Nayan Doshi

Personal information
- Full name: Nayan Dilip Doshi
- Born: 6 October 1978 (age 47) Nottingham, Nottinghamshire, England
- Batting: Right-handed
- Bowling: Slow left-arm orthodox
- Relations: Dilip Doshi (father)

Domestic team information
- 2001: Buckinghamshire
- 2001/02–2013/14: Saurashtra
- 2004–2007: Surrey
- 2008: Derbyshire
- 2010: Royal Challengers Bangalore
- 2011: Rajasthan Royals

Career statistics
| Competition | FC | LA | T20 |
| Matches | 70 | 74 | 52 |
| Runs scored | 567 | 204 | 10 |
| Batting average | 9.00 | 8.16 | 2.00 |
| 100s/50s | –/– | –/– | –/– |
| Top score | 37 | 38* | 5 |
| Balls bowled | 12,252 | 3,145 | 1,008 |
| Wickets | 166 | 64 | 68 |
| Bowling average | 40.36 | 44.04 | 16.80 |
| 5 wickets in innings | 6 | 1 | – |
| 10 wickets in match | 3 | – | – |
| Best bowling | 7/110 | 5/30 | 4/22 |
| Catches/stumpings | 14/– | 21/– | 12/– |
- Source: ESPNcricinfo, 4 May 2022

= Nayan Doshi =

English cricketer (born 1978)

Nayan Dilip Doshi (born 6 October 1978, Nottingham) is an English cricketer. He is the son of Dilip Doshi, who is a former Indian Test bowler. Doshi, a left arm spin bowler, first played for Surrey in June 2004, after already playing for the Indian side Saurashtra in the Ranji Trophy.

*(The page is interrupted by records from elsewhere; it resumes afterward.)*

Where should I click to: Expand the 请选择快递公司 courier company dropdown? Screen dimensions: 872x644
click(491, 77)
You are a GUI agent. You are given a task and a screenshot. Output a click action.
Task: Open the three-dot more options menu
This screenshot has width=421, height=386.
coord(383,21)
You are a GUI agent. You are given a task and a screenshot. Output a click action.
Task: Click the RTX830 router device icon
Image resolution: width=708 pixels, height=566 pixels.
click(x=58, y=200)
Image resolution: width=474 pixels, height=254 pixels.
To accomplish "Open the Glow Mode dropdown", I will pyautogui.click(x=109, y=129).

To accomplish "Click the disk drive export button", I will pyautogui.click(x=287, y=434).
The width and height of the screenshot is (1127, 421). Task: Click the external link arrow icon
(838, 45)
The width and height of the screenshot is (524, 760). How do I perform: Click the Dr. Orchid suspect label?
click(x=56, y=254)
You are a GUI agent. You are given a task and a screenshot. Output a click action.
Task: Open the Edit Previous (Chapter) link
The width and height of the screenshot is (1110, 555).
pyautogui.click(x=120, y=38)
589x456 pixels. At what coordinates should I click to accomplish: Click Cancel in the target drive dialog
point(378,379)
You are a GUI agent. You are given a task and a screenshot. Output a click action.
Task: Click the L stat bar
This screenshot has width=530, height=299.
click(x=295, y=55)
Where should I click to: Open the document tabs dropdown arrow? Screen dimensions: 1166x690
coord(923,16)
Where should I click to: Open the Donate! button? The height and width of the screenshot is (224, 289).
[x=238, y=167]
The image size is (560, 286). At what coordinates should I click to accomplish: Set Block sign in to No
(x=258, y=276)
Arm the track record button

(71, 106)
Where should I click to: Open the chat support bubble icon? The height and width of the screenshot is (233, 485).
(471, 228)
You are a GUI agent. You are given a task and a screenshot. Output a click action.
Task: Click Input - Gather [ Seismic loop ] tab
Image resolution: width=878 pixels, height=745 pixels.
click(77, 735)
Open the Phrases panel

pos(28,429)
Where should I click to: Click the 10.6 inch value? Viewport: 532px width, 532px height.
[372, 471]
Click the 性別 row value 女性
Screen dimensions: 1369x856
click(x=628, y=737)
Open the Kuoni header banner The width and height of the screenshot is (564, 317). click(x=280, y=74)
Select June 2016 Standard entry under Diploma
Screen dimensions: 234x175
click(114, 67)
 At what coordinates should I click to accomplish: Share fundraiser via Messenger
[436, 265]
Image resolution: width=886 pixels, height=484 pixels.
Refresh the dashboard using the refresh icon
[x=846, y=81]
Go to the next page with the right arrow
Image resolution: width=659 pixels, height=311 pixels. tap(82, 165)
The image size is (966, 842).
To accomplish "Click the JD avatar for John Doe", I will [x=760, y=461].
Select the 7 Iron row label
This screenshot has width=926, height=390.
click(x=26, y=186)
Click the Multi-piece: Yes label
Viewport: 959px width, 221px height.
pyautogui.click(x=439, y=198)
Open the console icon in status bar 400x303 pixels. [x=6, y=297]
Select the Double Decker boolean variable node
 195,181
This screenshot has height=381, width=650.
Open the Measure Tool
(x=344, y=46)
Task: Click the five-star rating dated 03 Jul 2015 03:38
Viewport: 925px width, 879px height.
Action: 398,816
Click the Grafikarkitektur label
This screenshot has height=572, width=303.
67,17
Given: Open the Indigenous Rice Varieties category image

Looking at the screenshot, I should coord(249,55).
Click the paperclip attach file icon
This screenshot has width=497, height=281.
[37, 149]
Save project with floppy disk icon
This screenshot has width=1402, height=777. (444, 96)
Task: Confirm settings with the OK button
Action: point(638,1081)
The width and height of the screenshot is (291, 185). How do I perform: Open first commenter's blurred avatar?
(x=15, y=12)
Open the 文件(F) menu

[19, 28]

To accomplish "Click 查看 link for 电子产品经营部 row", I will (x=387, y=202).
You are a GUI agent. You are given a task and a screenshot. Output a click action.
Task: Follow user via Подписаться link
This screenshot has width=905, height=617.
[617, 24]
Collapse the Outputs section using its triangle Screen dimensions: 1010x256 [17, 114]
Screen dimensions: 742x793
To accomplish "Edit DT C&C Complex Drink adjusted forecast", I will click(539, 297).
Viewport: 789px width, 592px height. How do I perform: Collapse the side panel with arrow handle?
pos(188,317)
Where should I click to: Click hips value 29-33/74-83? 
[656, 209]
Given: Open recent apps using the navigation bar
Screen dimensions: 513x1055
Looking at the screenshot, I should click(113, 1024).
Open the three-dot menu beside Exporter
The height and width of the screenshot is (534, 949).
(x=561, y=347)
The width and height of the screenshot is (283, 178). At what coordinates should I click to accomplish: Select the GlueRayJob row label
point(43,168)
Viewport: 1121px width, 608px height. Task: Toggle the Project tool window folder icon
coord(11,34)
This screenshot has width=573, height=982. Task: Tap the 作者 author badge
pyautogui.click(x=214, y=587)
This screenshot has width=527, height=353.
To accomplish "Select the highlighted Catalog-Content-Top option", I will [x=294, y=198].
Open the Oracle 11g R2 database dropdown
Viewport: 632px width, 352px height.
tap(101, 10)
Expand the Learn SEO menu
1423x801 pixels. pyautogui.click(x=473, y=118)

At the end of the 2006 cricket season, Doshi signed a two-year contract with Surrey, which was to end after the 2008 season. On 19 July 2007, Surrey announced that this contract had been terminated at Doshi's request.

Doshi then signed a short-term deal with Warwickshire until the end of the 2007 season. Doshi was due to make his debut in Warwickshire's County Championship match against Sussex on 8 August that year. However, he was unable to do so owing to confusion surrounding the registration process.

Doshi was the first bowler in the Twenty20 Cup to take a hat-trick and still finish on the losing side. Nayan Doshi became the oldest player in IPL auction 2021 after Pravin Tambe, who was the oldest at the IPL auction 2020.